- Your goal
Output the entries that follow, word for word.

- Records for the task
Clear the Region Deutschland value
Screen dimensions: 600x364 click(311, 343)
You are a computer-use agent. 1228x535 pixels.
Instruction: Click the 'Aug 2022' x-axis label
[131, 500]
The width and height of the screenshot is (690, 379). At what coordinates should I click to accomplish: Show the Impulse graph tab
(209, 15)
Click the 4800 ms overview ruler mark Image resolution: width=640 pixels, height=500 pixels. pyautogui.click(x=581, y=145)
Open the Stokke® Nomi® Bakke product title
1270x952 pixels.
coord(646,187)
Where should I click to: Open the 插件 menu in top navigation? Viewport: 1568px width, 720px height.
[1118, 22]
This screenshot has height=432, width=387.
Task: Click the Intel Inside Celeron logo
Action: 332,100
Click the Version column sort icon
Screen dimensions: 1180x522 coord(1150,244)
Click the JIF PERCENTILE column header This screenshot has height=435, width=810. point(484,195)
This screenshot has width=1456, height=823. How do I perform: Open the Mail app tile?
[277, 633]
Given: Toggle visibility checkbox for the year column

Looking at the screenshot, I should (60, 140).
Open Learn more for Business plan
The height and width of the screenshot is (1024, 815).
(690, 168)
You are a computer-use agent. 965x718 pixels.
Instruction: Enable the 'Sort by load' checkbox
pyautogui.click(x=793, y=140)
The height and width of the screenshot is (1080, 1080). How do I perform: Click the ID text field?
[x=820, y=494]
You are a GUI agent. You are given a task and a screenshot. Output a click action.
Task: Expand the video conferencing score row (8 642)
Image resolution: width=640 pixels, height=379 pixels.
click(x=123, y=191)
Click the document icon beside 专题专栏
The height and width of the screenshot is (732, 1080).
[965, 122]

- Task result
Clear the Region Deutschland value
Screen dimensions: 600x364 click(311, 343)
You are a computer-use agent. 1228x535 pixels.
Instruction: Click the 'Aug 2022' x-axis label
[131, 500]
The width and height of the screenshot is (690, 379). At what coordinates should I click to accomplish: Show the Impulse graph tab
(209, 15)
Click the 4800 ms overview ruler mark Image resolution: width=640 pixels, height=500 pixels. pyautogui.click(x=581, y=145)
Open the Stokke® Nomi® Bakke product title
1270x952 pixels.
coord(646,187)
Where should I click to: Open the 插件 menu in top navigation? Viewport: 1568px width, 720px height.
[1118, 22]
This screenshot has height=432, width=387.
Task: Click the Intel Inside Celeron logo
Action: 332,100
Click the Version column sort icon
Screen dimensions: 1180x522 coord(1150,244)
Click the JIF PERCENTILE column header This screenshot has height=435, width=810. point(484,195)
This screenshot has width=1456, height=823. How do I perform: Open the Mail app tile?
[277, 633]
Given: Toggle visibility checkbox for the year column

Looking at the screenshot, I should (60, 140).
Open Learn more for Business plan
The height and width of the screenshot is (1024, 815).
(690, 168)
You are a computer-use agent. 965x718 pixels.
Instruction: Enable the 'Sort by load' checkbox
pyautogui.click(x=793, y=140)
The height and width of the screenshot is (1080, 1080). How do I perform: Click the ID text field?
[x=820, y=494]
You are a GUI agent. You are given a task and a screenshot. Output a click action.
Task: Expand the video conferencing score row (8 642)
Image resolution: width=640 pixels, height=379 pixels.
click(x=123, y=191)
Click the document icon beside 专题专栏
The height and width of the screenshot is (732, 1080).
[965, 122]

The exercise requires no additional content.